Plus loin, il évoque la logique de l’Incarnation: « Mounier lui-même insiste : « Il y a dans le christianisme un impératif de présence au temporel, religion de l’universelle imitation du Christ incarné, le christianisme commande à l’homme une présence active à tout le temporel ». »
Il cite encore: « Ainsi le christianisme apporte plus aux œuvres des hommes les plus extérieures quand il croît en intensité spirituelle que quand il se perd en tactique et en aménagement ».
Sous le patronage de l’UNESCO et en collaboration avec la fondation « Don Primo Mazzolari », la Mission d’Observation permanente du Saint-Siège auprès de l’UNESCO et le diocèse de Crémone (Italie) ont organisé un colloque international sur ce prêtre catholique, né en 1890 et décédé en 1959, « grande figure du catholicisme italien, Résistant, et fondateur de la revue « Adesso » ».
Les organisateurs précisent: « Contemporain d’Emmanuel Mounier (1905-1950), philosophe et fondateur du personnalisme communautaire et visionnaire avant l’heure, Don Primo Mazzolari fut un précurseur du modèle de rapport Eglise-monde exprimé par le concile Vatican II dans la Constitution pastorale « Gaudium et Spes ». Il agit pour une pensée sociale, proche des pauvres et des valeurs de paix, accompagnant l’UNESCO engagée dans son objectif de bâtir la paix dans l’esprit des hommes et des femmes d’aujourd’hui. »
Le colloque a été présenté par Mgr Francesco FOLLO, Observateur Permanent du Saint-Siège à l’UNESCO. Le Directeur général adjoint de l’UNESCO, M. XING QU, a présenté le point de vue de l’UNESCO sur l’événement.
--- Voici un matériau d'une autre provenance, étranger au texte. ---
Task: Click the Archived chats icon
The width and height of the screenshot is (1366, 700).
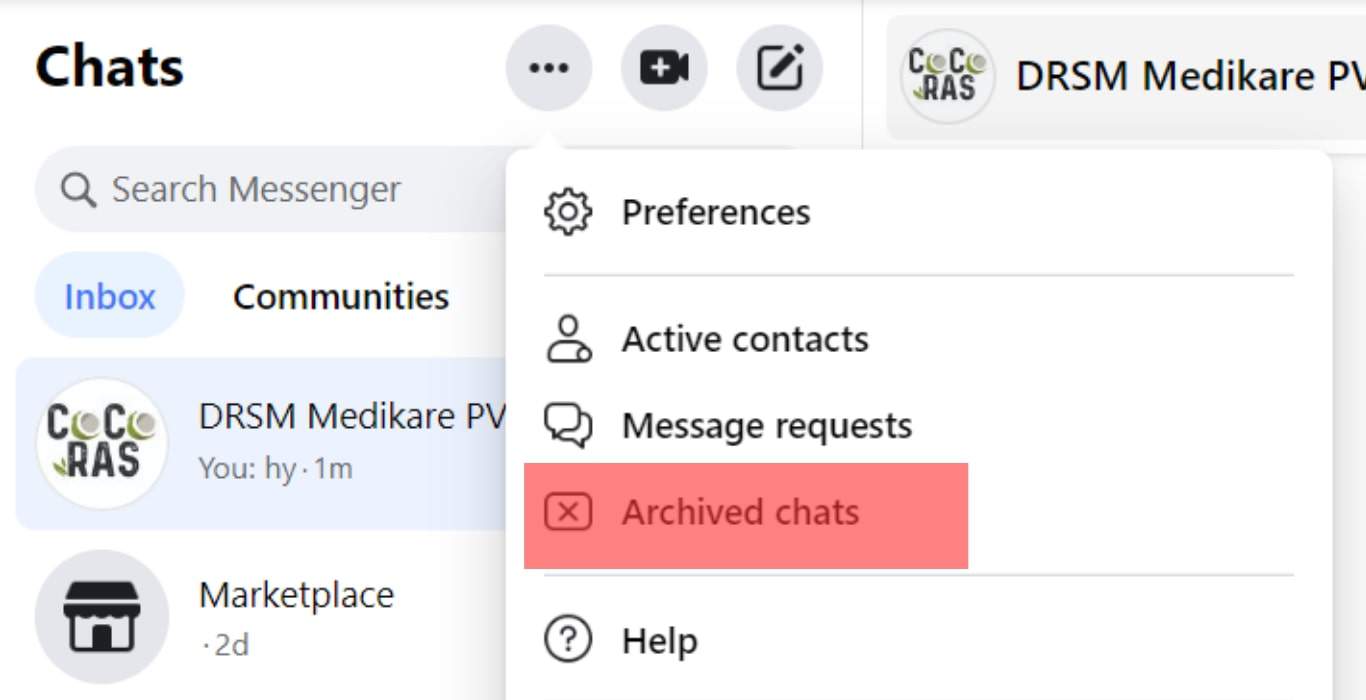Action: [x=568, y=512]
Mgr Antonio NAPOLIONI, évêque de Crémone, le Prof.Guy COQ, président honoraire de l’association “Amis d’Emmanuel Mounier”, Mme  Mariangela MARAVIGLIA, membre du comité scientifique de la Fondation “Don Primo Mazzolari”, et Don Bruno BIGNAMI, président de la Fondation “Don Primo Mazzolari” sont également intervenus.
AB
Intervention du prof. Guy Coq
C’est avec joie que je salue cette rencontre autour de Primo Mazzolari à laquelle la pensée d’Emmanuel Mounier est conviée. J’ai choisi d’évoquer six thèmes importants de l’œuvre de Mounier dont je pense qu’ils ont éclairé le chemin de Primo Mazzolari.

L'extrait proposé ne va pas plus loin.